*** Passage for review ***
India curbs undermining peacekeeping operations in IIOJK: UN


A United Nations report pinpointed a series of actions taken by India in the disputed Jammu and Kashmir over the years that have impaired the peacekeeping responsibilities of the Military Observer Group in India and Pakistan (UNMOGIP), which monitors the Line of Control (LoC), and called for measures to overcome those challenges.

“On the Indian side of the LoC and (Sialkot) Working Boundary, UNMOGIP military observers have no freedom of movement to conduct operational tasks,” according to the group’s audit report.

“UNMOGIP military observers and international staff experience long delays in obtaining visas to travel to the occupied Kashmir, ” the report added.

The group, now numbering 44 observers, was established in 1949 as a peacekeeping mission by the Security Council to act on its behalf as an instrument to preserve and sustain peace in the region.

“Further,” the report said, “UNMOGIP has not been receiving complaints of alleged ceasefire violations from India since 1972.”

“On the Pakistan side of the LoC and Working Boundary,” the report said the mission conducted 666 observation post tasks: 259 in 2020 and 407 in 2021, received 149 complaints of alleged ceasefire violations; 140 in 2020 and 9 in 2021, and investigated 141 complaints; 132 in 2020; and 9 in 2021.

In addition, the group said it received 32 petitions from local authorities in Pakistan: 20 in 2020 and 12 in 2021.

“While UNMOGIP provided weekly, monthly and annual reports on its work to DPO (Department of Peace Operations), there was no evidence of any action taken on these reports,” the report pointed out.

As a result of Indian restrictions on the movement of UNMOGIP officials, the report said the group was constrained to establish only 11 field stations, with several of them having only one military observer deployed to monitor and report the ceasefire violations.
*** End of Passage for review ***
*** Given data ***
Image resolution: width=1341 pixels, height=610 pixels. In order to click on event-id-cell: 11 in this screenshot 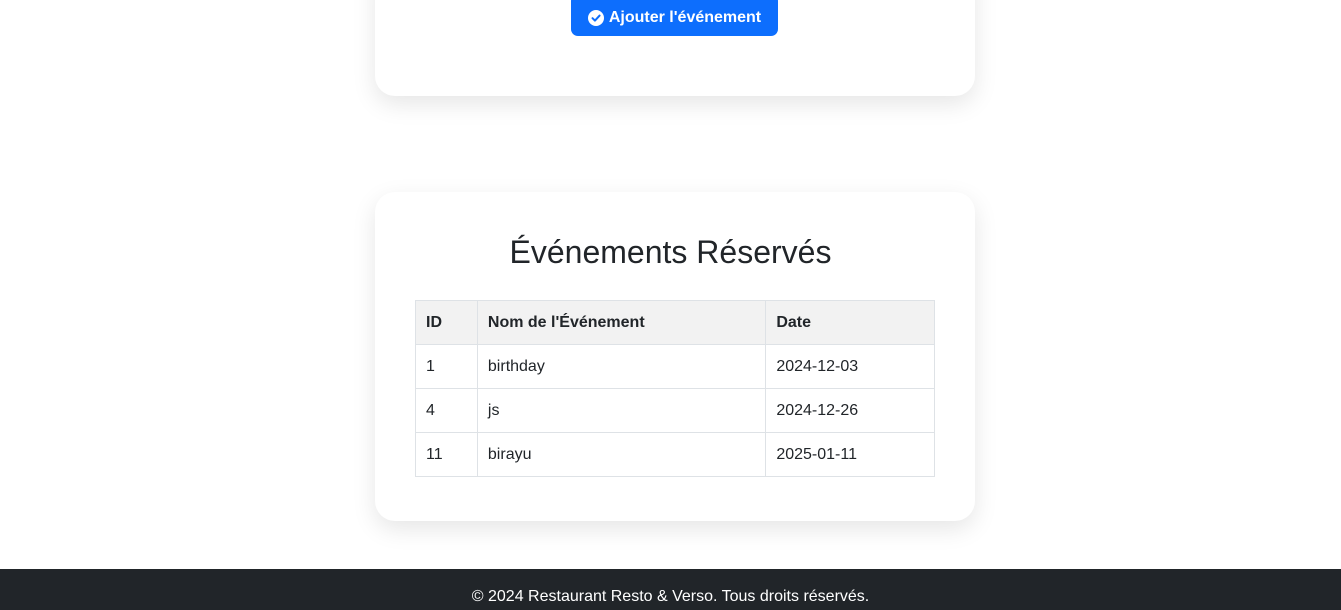, I will do `click(446, 454)`.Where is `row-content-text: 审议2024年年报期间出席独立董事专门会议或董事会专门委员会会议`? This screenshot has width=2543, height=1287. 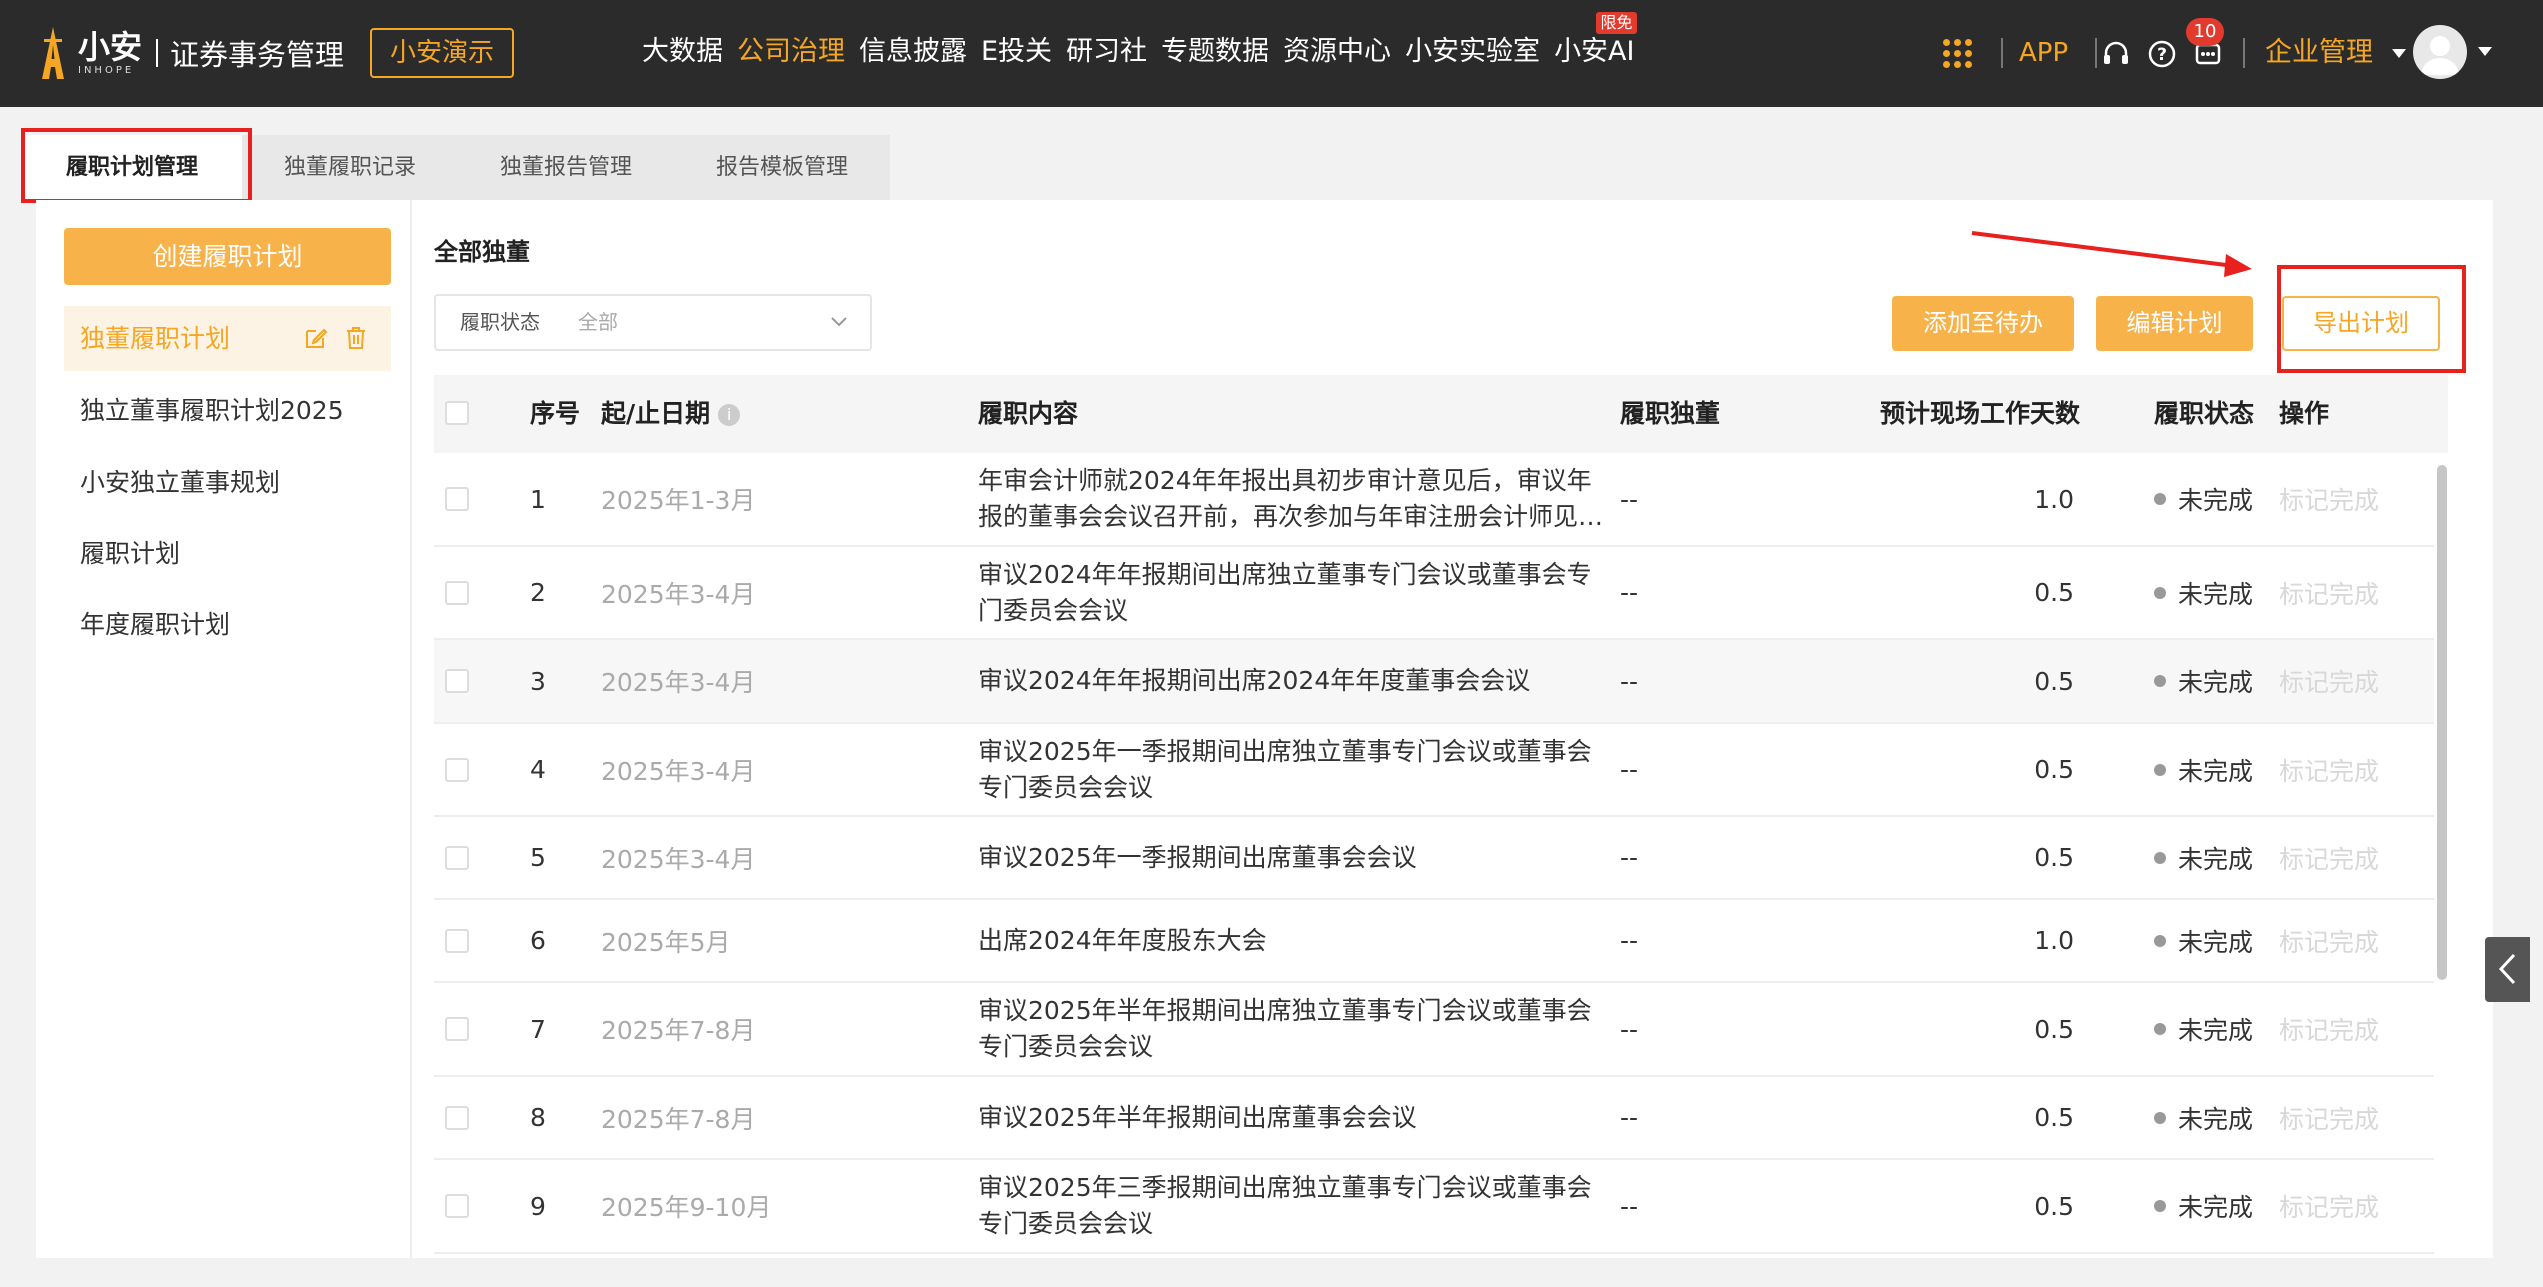 row-content-text: 审议2024年年报期间出席独立董事专门会议或董事会专门委员会会议 is located at coordinates (1285, 592).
*** End of Given data ***
### What is needed
Can you sum up the news item on the UN observer group in Kashmir in two sentences?

### Task solution
A United Nations audit report found that Indian actions in Jammu and Kashmir have impaired the work of UNMOGIP, the group monitoring the Line of Control: its observers have no freedom of movement on the Indian side, face long visa delays, and have received no ceasefire-violation complaints from India since 1972. On the Pakistan side, the mission conducted 666 observation post tasks and received 149 complaints in 2020 and 2021, but Indian restrictions limited it to only 11 field stations, and the report found no evidence of action on its reports to the Department of Peace Operations.